The three-phase curve of the binary N2/CH4, where the solid phase switches from nitrogen rich to methane rich is also shown in the figure. At 11 μbar, the three-phase temperature is shown in Fig. 2(b) as the horizontal line. The three-phase region of the ternary cannot be calculated using the current technique, but must be very narrow and close to the three-phase curve of the binary. Only after crossing this three-phase region to lower temperature, the solid phase changes to nitrogen-rich S1. If the binary N2/CH4 is used to represent the atmosphere, it can be seen from Fig. 2(b) that the sublimation point at 0.60 per cent CH4 is on the solid-phase boundary of VS1 region. At 36.9 K the overall composition is on the sublimation point before completely enters the homogeneous S1 at lower temperatures. This is also the case with the ternary, but labelled as S31V in Fig. 3(b). As the temperature further decreases from 37.5 K, the three-phase region gets narrower and shifts to the right, while the S31V region shrinks to effectively become S1V (closer to pure nitrogen).

5 CONCLUSIONS AND REMARK

The phase equilibria that can occur on Pluto's surface were analysed and discussed. The results provide some important conclusions on the phase behaviour of Pluto's surface ices that are in equilibrium with the atmosphere.

Due to the small fraction of CO, as expected, it is confirmed that the phase behaviour of the ternary N2/CH4/CO is very similar qualitatively and quantitatively to that of binary N2/CH4. Therefore, in many cases, the binary mixture may well represent the atmosphere.

TO BE DONE:
**1)** According to the passage on Pluto's surface ices, why is the phase behavior of the ternary N2/CH4/CO so similar to that of the binary N2/CH4?
**2)** Carry on the passage on Pluto's surface ices from its last sentence.
The material is not needed.

INFORMATION SUPPLIED:
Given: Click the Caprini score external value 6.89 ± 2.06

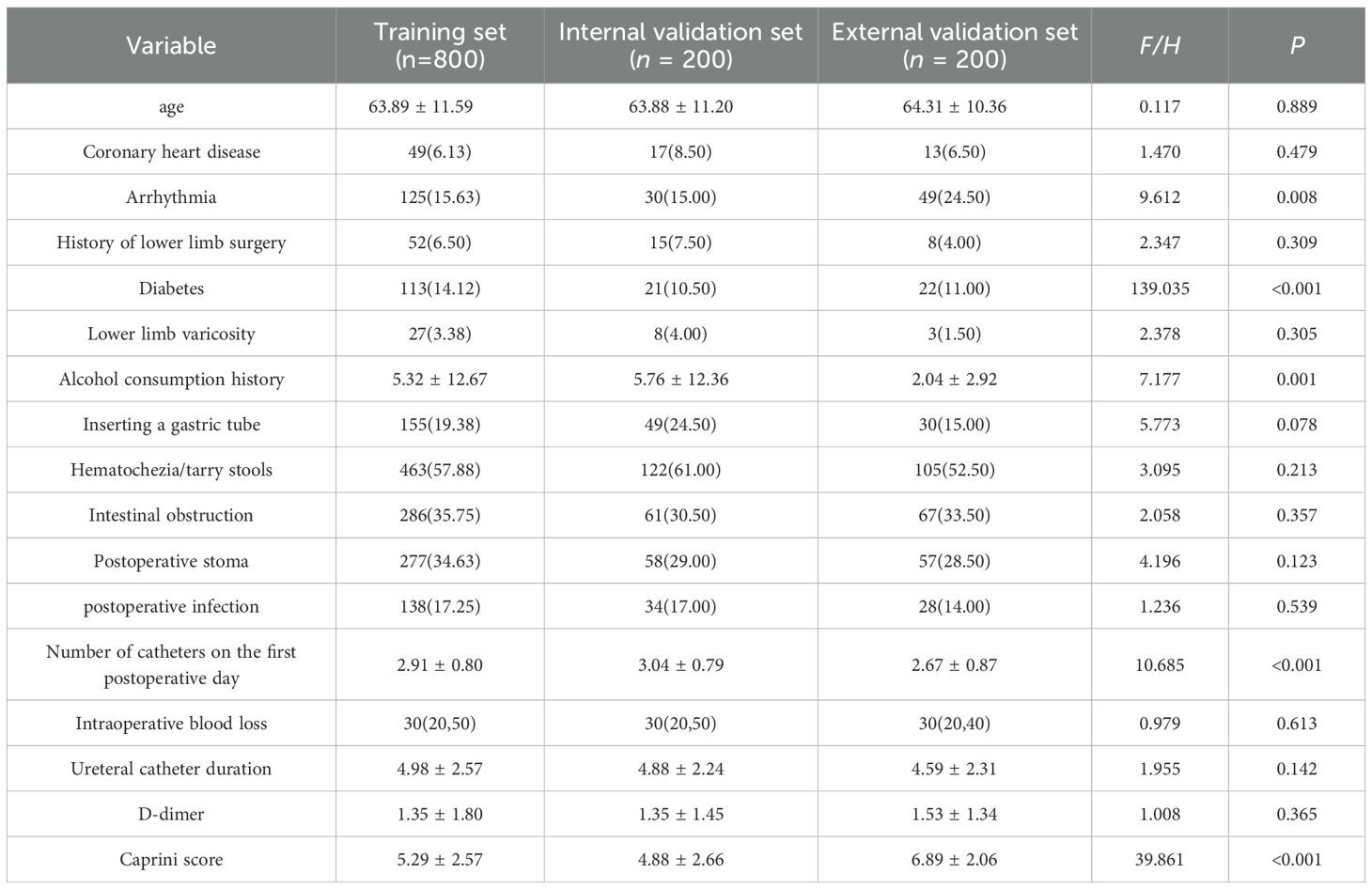Looking at the screenshot, I should [x=954, y=860].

ANSWERS BY TASK:
**1)** Because of the small fraction of CO.

**2)**
The sublimation point, i.e. the lowest temperature at which the sublimation to occur, is close to the three-phase line (VSS) of the binary N2/CH4. Therefore, while the solid phase below the sublimation point is nitrogen rich, the solid formed above the point is methane rich. The condensation point, i.e. the temperature at which solid phases in equilibrium with Pluto's atmosphere disappear upon increasing temperature, is close to the condensation curve of the binary N2/CH4.

In summary, methane-rich ice is formed between the sublimation and condensation points, while nitrogen-rich ice must be formed below the sublimation point. CO is never dominant in the solid phase.

For an overall composition of 0.60 per cent methane at 11 μbar, the sublimation point is about 36.9 K while the condensation point is about 43.3 K. Therefore, the width of the temperature range where solid and vapour may coexist in equilibrium is about 6.4 K. This width is not sensitive to changes in pressure but in composition, i.e. becomes larger with larger fraction of CH4. Larger fraction of CH4 increases the condensation point while the sublimation point is unchanged.

As mentioned before, even though the isobaric processes do not reflect the dynamic situation on Pluto, they prove useful for the EOS validation, and at the same time, provide the limiting phase behaviour of Pluto's system as presented in the conclusions above.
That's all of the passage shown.